Zoe: Nice indeed, Tracie. I love what I’m hearing from you but it leads me to another question – about how one changes a library (or even home) culture to allow such activities to take place. Whilst you mention fears about cost as one area that holds others back from replicating what you do, I can imagine another is perceived mess and possible damage to stock. How did you / your library embrace the mess that often comes with creativity?
Tracie Mauro: For library staff who haven’t quite “made the change” from traditional library services, duties and routines, then my approach to kid’s services, reading and play can be quite confronting.
Really, there is nothing that I do that causes permanent harm to the space where I’m working. It’s all cleanable. Honestly, I’ve never heard anyone walk into a library and say oh, what lovely clean carpet, you are doing a good job keeping that in lovely condition. They usually walk in and comment on how wonderful it is to see the kids in the library or that they didn’t know that you could do that in a library!!! That’s the sort of talk that you want spreading around town. It’s worth more than the new sign you pay for, or the 5000 pamphlets that get printed. Word of mouth is a wonderful thing in our business.

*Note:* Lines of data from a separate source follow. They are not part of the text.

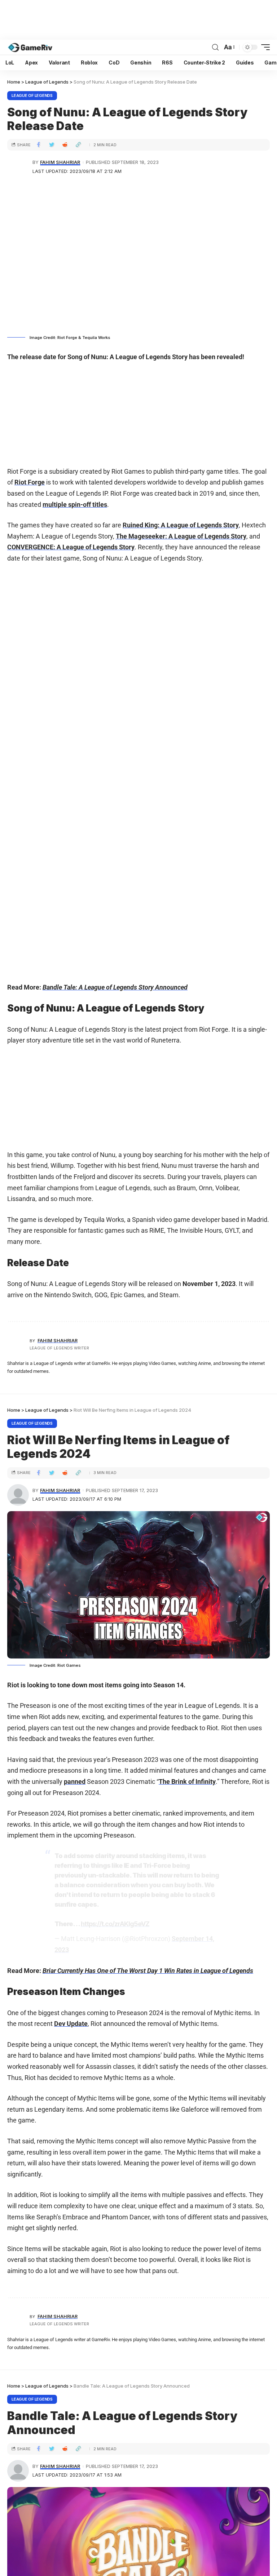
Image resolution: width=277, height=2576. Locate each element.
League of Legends (32, 95)
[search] (215, 47)
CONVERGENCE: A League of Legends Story (71, 547)
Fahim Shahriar (60, 162)
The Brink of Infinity (187, 1781)
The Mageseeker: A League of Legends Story (181, 536)
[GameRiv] (30, 47)
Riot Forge (29, 482)
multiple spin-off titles (75, 504)
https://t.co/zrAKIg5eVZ (115, 1924)
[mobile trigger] (264, 47)
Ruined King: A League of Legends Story (181, 525)
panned (74, 1781)
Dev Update (71, 2023)
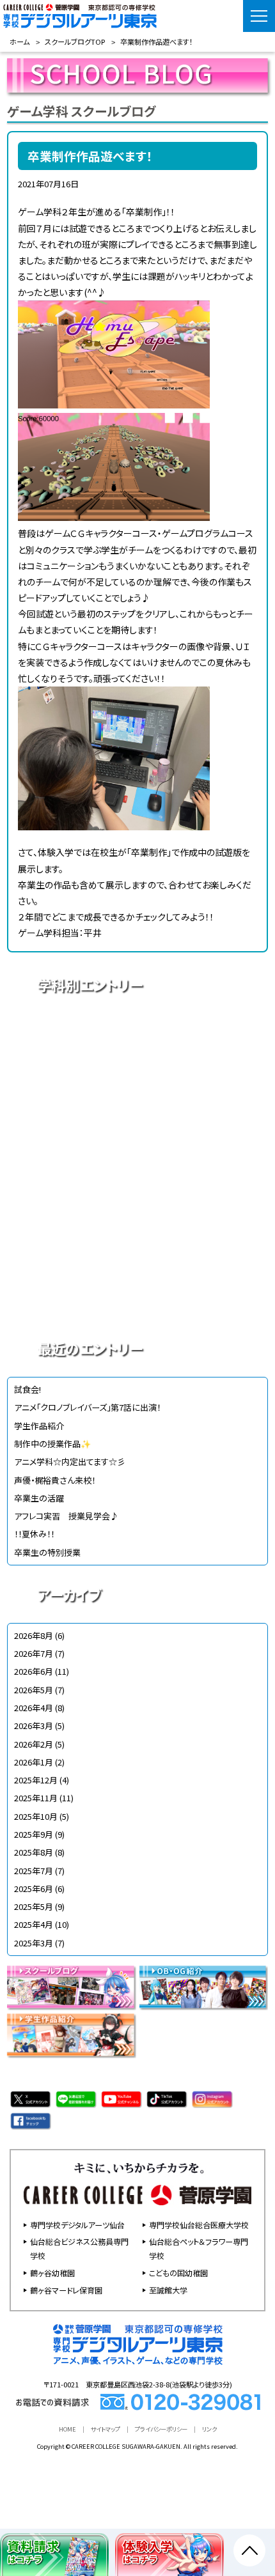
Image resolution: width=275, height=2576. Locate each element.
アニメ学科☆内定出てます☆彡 (69, 1461)
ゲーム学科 (138, 1210)
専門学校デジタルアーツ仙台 (77, 2224)
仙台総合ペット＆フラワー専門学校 (198, 2248)
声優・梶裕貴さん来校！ (54, 1480)
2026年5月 (33, 1690)
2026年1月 (33, 1762)
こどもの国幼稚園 (178, 2272)
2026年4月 (33, 1708)
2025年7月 (33, 1871)
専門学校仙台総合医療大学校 (199, 2224)
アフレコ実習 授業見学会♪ (66, 1516)
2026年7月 (33, 1653)
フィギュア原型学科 (138, 1300)
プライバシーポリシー (161, 2429)
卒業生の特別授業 (47, 1552)
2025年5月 (33, 1906)
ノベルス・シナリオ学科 (138, 1255)
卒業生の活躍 (39, 1498)
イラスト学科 (138, 1121)
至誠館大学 (168, 2290)
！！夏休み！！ (34, 1534)
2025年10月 (36, 1816)
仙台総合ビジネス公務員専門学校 (79, 2248)
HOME (67, 2429)
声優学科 (138, 1076)
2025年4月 (33, 1924)
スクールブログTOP (75, 41)
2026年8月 (33, 1635)
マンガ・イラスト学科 (138, 1166)
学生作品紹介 (39, 1426)
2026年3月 (33, 1725)
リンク (209, 2429)
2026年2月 (33, 1744)
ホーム (19, 41)
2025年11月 (36, 1798)
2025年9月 (33, 1834)
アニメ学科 (138, 1032)
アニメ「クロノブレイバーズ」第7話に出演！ (87, 1407)
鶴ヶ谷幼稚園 (52, 2272)
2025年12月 (36, 1780)
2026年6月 (33, 1671)
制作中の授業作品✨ (52, 1444)
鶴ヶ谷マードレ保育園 (66, 2290)
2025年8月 (33, 1852)
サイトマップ (105, 2429)
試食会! (27, 1389)
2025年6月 (33, 1888)
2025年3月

I can’t ever remember damaging any stock in my activities. When I talk to library staff or parents when/ if they are concerned about children’s items being returned “damaged” I remind them that this actually happens very rarely. Not never, but rarely. To me, it’s just part of the collateral damage of providing good, busy children’s services. If I have to replace a book or a comic because it’s been well used then I’ve achieved the best outcome possible. We’ve both seen how little kids read. It’s a tactile experience. The books get read on the floor, pages fingered, turned over and turned back again. Sometimes with gusto. They might read it under the table to the dog, or to a bed full of teddies.
I had to laugh the other week. One of our nanas that brings her granddaughter to storytime dragged me aside to have a quiet word. “I have a complaint. I’m sick to death of that library officer of yours. When Alex (the granddaughter) and I go home from storytime all she wants to do is play library. Over and over, I hear the same songs, the same stories. And I’m not allowed to call her Alex anymore. I have to call her Sandie.”
Winning awards is great, but that’s when I know that I’m on the right track. My question to librarians these days is not what they think will happen to their service if they do this, but what will happen if they don’t. Nurturing the love of books and reading is central to what we do. It’s just that these days we need to come up with more engaging ways to do so.
Zoe: It’s been inspiring hearing about your work Tracie; I and hope many other libraries will adopt and adapt your ideas. Thank you for taking time to chat today with me.